Where I am now
When I lost my mother on March 25, I fell into a state of numbness. As much as I tried to function in this fast-paced world, I couldn’t keep up. I fell further and further behind. I managed to do my job, to my job well, but I feel as though I failed at everything else. By the time I returned home each evening, I had nothing left. I was an empty shell.
When my father passed away unexpectedly on June 27, my strong emotional pillars collapsed, and I realized for the first time in my life what it feels like to be lost.
If it weren’t for the grace and mercy offered by members of my family and select friends, I think I would be stuck in neutral, totally unable to move. I’m an only child, and I always feared the day I would lose my parents. But that day comes to all of us.
I’ve learned the great toil grief takes on writing. Last year at this time I was on the fast track to learning how to get published. The future was bright. But I’ve been stopped in my tracks in a dark tunnel. I can’t see the light at end. Maybe it’s after the bend. Despite my love of and appreciation for my writing groups, I can’t participate. I have nothing to offer.
I’ve signed up for the writing conferences. Maybe I’ll serendipitously stumble on what I need.
So instead of writing fiction, I have picked up my guitar and have found a different type of outlet for creative expression—writing lyrics. I consider myself one of the privileged few who is on a first-name basis with a a couple of the very best, award-winning songwriters in Nashville. They have what it takes to pen a hit. I don’t. But That’s not my goal. Sure I know you need a catchy riff, a hook, plenty of imagery, a few metaphors thrown in, and God’s grace shining down on you to make a song-writing dream come true.
But all I really want is to tell the truth—to write what I’m feeling even if I don’t understand it. Even if it’s the worst song in the world. Even if my syllables are a bit off and it only has three chords.

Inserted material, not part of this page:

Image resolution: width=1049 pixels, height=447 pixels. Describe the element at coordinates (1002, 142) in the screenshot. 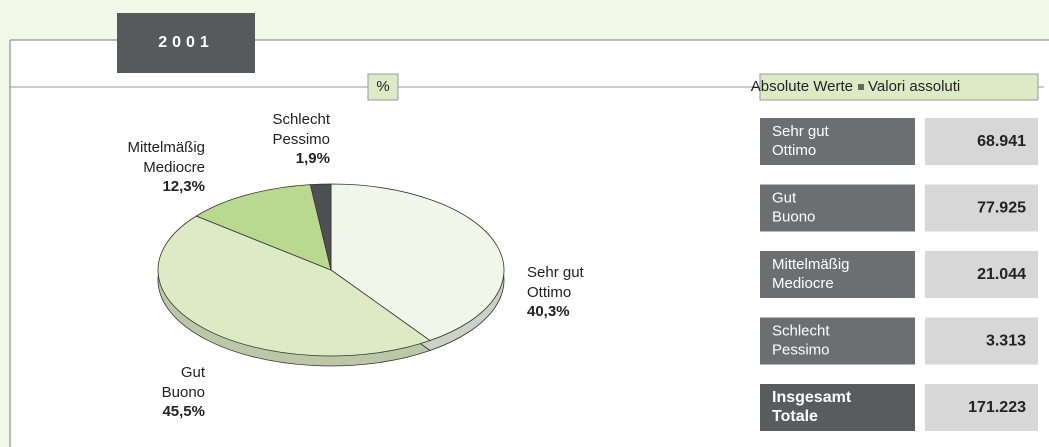

I see `row-value: 68.941` at that location.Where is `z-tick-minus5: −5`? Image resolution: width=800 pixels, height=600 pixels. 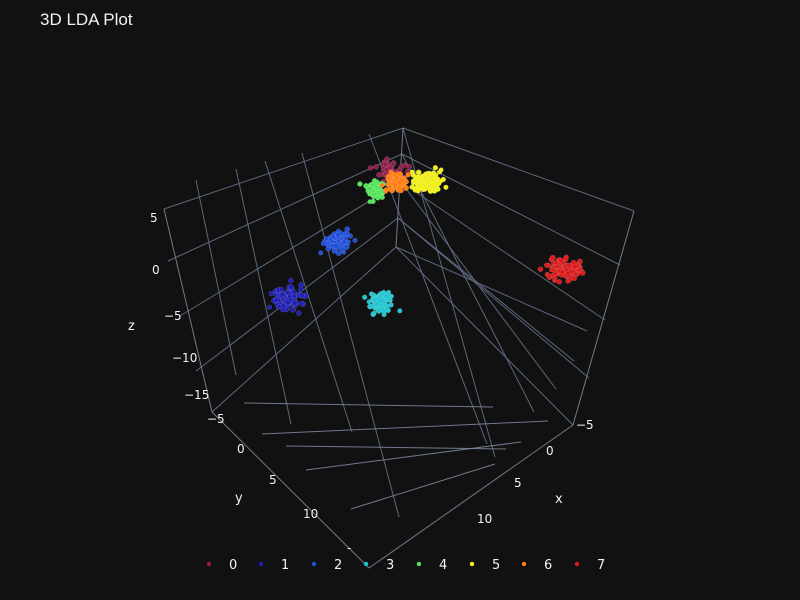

Lately, I’ve been on a blues kick as you can probably tell from my earlier posts, so a lot of what I have written lately uses a blues-type progression. But what I write is inspired by life itself. Life is unfair. Our dreams are unfaithful. Our plans often fail. But there’s always the chance hope will prevail.
If I could write the ultimate song, I would write it for the people who have taken time to listen to me. I guess that’s what all writers want—a good listener. I guess that’s what all friends need, a good listener who really cares, who never lies, and who always understands.

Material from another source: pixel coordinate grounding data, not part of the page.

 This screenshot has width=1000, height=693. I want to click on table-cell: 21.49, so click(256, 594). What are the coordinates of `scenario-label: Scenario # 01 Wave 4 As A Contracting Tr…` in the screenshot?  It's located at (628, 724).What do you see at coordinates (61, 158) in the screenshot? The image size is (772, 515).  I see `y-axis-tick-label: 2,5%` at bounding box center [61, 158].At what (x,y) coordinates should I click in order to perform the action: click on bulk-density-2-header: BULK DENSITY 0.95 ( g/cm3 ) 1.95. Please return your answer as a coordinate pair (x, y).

If could share any tidbit of advice with a reader going through a difficult period, I would strongly suggest finding some outlet of expression. You can’t keep feelings bundled up forever.
What you write, what you paint, what you play doesn’t have to make sense to anybody else as long as what you express is the truth and you give yourself a chance to purge itself of whatever you’ve been holding back.